Happy 12th Blogiversary to Us!

11.16.2011

November 16, 2011 marks the 12th anniversary of Voice Actors in the News since it began as a self-published fanzine.

To celebrate this occasion, we are pleased to announce…

After two years of planning, redesigning, upgrading, archiving and beta-testing (most of which I cannot take credit for), Voice Actors in the News has finally moved to its new home: VOICEACTORSNEWS.COM, graciously redesigned from scratch and hosted by toonzone.net.

Please update your bookmarks accordingly, and for our subscribers we do have an RSS feed available on the new site.

This plain white bread-looking version of the blog will no longer be updated, but will remain here for posterity.
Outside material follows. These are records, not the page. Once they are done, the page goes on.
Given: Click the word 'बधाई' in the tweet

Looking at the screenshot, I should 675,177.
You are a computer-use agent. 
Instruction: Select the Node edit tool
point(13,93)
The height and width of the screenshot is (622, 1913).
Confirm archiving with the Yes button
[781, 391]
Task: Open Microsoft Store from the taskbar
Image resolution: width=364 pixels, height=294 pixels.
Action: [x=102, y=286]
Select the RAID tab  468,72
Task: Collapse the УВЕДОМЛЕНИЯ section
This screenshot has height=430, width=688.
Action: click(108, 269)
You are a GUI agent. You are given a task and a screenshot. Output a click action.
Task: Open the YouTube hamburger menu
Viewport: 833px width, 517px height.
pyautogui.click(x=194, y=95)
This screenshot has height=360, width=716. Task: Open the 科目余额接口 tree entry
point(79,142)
Our entire database here — more than 700 entries — has already been duplicated and archived on the new site.

Furthermore, The Voice Actors Appreciation Society — one of the web’s first communities for voice actor fans — also has a new home on toonzone’s forums.

Thanks to our fans for supporting us over the last 12 years. The new site will give us an opportunity to expand and grow far beyond what has been achieved here. And we will continue to provide daily entertainment news, info and resources related to voice actors and voice acting, as we strive to promote the work of and bring recognition to voice actors in all media.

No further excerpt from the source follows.